Today i am still walking around, not really knowing what i am doing.

I just want to feel normal again…

The unwanted one.

For most of my life i have felt like i have been unwanted.

My Mum would constantly remind me that i was not wanted, that i was a mistake and should have never happened.
Throughout my childhood i was often bullied for who i was and i was shunted around many “groups of friends” at school.
I often ended up sitting in corridors alone during recess and lunch or spending all my time in the school library.

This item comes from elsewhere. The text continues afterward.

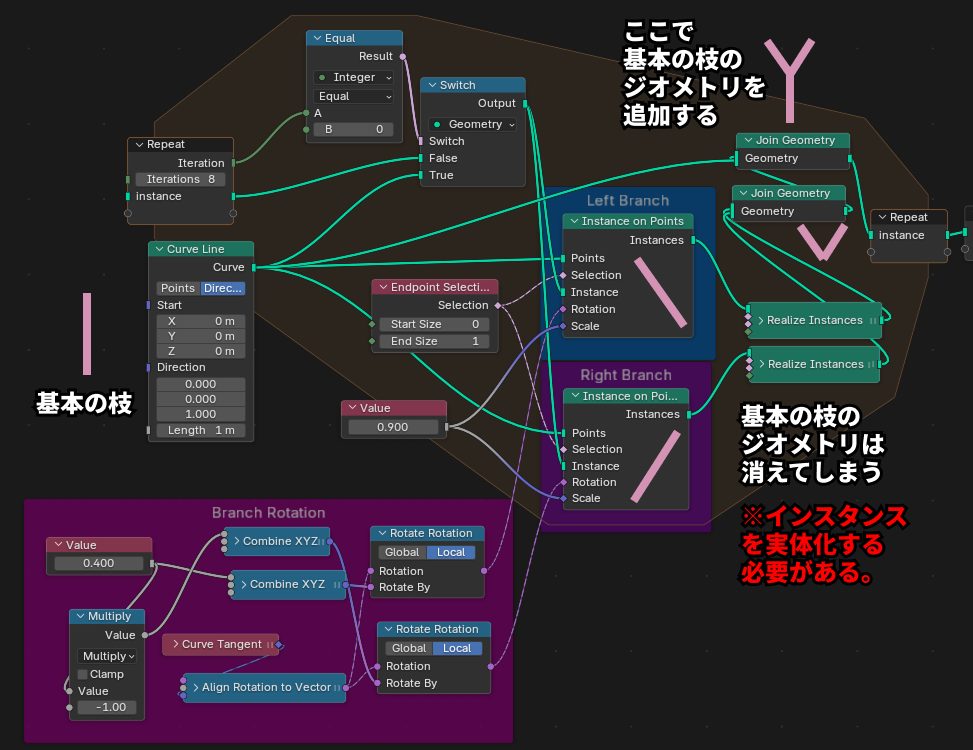Click the Curve Tangent node output socket

[279, 645]
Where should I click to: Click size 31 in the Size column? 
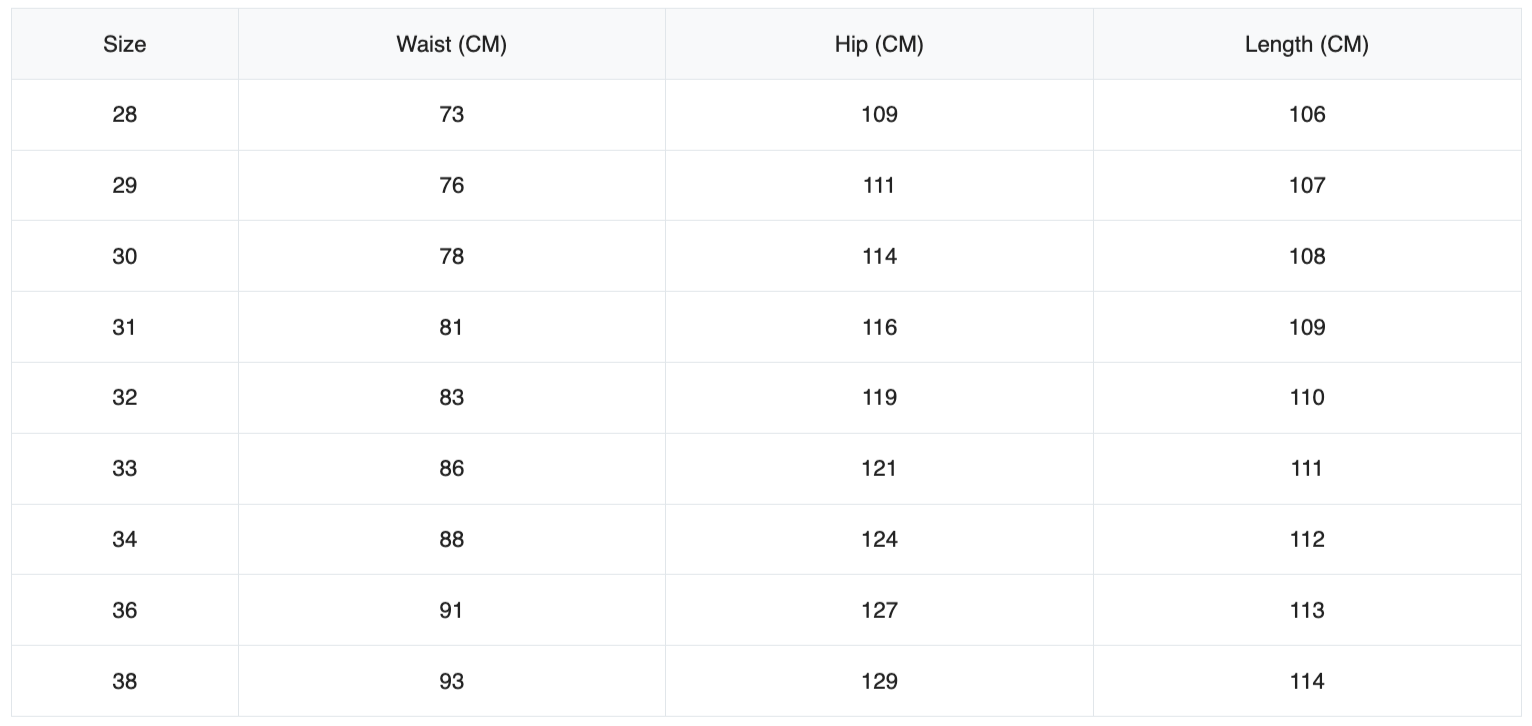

I felt safer on my own than i did around so called friends.
(Sometimes i still feel that is the case now.)

Yesterday i spoke to my Mum on the phone and she was telling me how she is having to rely on her siblings or nephews to help her do a few things around the house.
I reminded her that she DOES have a Daughter, Son-in-law and grandchildren who can help her.
Her response? “I know but…”
Three little words. They don’t really mean much as those 3 little individual words, but when said how she did, it was very degrading. Like she is still pushing me out of her life. I told her that if she doesn’t want to see us or if she doesn’t want anymore contact, to just say so. The rest of the family have kicked me out of their lives but at least i know where i stand with them. It is sad that they believes lies that were spread about me, but everyone has a right to have their own opinions and believe whatever they wish.
I just want to know where i stand with my Mum.

Last night my husband went to bed upset with me.
He noticed that my ex-boyfriend who also happens to be a family friend had sent me an email (simply asking how i had been coping since my Nan passed away) and he wasn’t happy about that.
Maybe i am completely stupid, naive, call it what you will, but if my hubby wanted to occasionally talk to one of his exes, i wouldn’t have a problem with it. I trust that at the end of the day, it is ME that he wants to spend his life with and be with. I don’t have feelings for anyone other than my husband. He is the only person i can ever imagine being intimate with now.
I don’t see any problem with having friends of any orientation or gender- they are simply people who i get along with.
Friends are just that. Friends. People who you have a common interest with. People who you can comfortable talk to and mingle with.

I just hate feeling unwanted all the time.

I want to feel wanted.

I don’t want the worst of my childhood continuing to haunt me throughout my adult life.
I try my hardest to move forwards and find positive things… but it seems that once the positive things start to happen, then something horrible happens again and i am back to square one. Often i am back feeling lower and worse than i did the previous time i felt like absolute shit.

I just want all this negativity to end. Well, the worst of it anyway. I know you can’t have good without bad, but surely the bad parts don’t have to be so much stronger and affect me so much more than what any positive moments do.

It is like i am taking 3 steps forward but 7 steps back…

I was just about on top of my depression and anxiety, now it is like it is no longer creeping back, but about to completely ambush me all at once. But i just don’t know when it will happen.

That is what makes me scared… not knowing when it is going to hit.